Finally, and more upliftingly, one writer asks, “Would you please explain the use of terms such as ‘heirs,’ ‘co-heirs with Christ,’ ‘inheritance,’ and ‘coming into your inheritance.’ Does this not suggest we are waiting for God to die to gain our inheritance?”
These expressions describe our relationship to God through union with Christ. The apostle Paul, in particular, uses it to describe, first, that God has great blessings that await us; second, that we are to promote the interests of the family business, that is the kingdom of God, through godliness and evangelism; and third, that all our blessings in Christ belong to us by right as a family heritage and not as an attainment that we have to acquire and protect.
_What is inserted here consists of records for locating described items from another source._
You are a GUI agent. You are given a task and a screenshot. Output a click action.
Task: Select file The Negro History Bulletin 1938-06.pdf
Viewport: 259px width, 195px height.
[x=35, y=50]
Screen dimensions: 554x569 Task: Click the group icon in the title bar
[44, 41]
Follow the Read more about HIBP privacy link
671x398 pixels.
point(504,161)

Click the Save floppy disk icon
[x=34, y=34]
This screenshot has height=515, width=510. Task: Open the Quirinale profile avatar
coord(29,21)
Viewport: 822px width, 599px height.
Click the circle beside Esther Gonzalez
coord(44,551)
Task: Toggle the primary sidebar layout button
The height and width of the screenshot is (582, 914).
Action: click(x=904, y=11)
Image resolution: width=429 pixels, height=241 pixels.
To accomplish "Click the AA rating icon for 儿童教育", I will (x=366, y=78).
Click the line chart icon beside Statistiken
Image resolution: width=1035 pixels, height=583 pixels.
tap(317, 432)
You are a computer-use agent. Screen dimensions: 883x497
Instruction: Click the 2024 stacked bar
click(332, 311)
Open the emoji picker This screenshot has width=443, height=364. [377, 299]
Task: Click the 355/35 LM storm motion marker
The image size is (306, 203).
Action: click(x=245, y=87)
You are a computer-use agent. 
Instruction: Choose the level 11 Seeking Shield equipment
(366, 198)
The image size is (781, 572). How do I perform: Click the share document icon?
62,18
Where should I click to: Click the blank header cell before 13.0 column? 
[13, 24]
The point is the nature of our relationship to God and his blessings. Unlike servants who receive their wages, we are sons who take possession as heirs (Gal. 4:7).
The metaphor is not intended to be perfectly technical, however. Mainly, Paul sees us entering into our inheritance after our deaths. This is how he uses the term in Romans 8:17, where we are heirs with Christ as we share in his death and resurrection. In 1 Corinthians 15:50, our inheritance is linked with our future bodily resurrection. Jesus passed through his death and entered into his maturity, as it were, and hence into his inheritance, we likewise will do the same in him.
There is one reference that speaks of us inheriting because of God’s death. Hebrews 9:15 says that Jesus is the mediator of a new covenant, so that by the ransom of his blood we “may receive the promised eternal inheritance.” The idea is somewhat different here than in the apostle Paul’s writings. The writer of Hebrews means that just as the death of a benefactor provides an inheritance to those who are named in his will, Christ’s death also provides forgiveness for sinners who are joined to him through faith.
That reminds us that the great treasure we receive from God is the forgiveness of our sins and acceptance into his loving presence. I think of Jesus telling his disciples not to rejoice that they received power to cast out demons, but rather to “rejoice that your names are written in heaven” (Lk. 10:20). That is our great inheritance, full possession of our membership in God’s royal family and a place in his love, and from this greatest and most costly treasure imaginable every other heavenly blessing flows.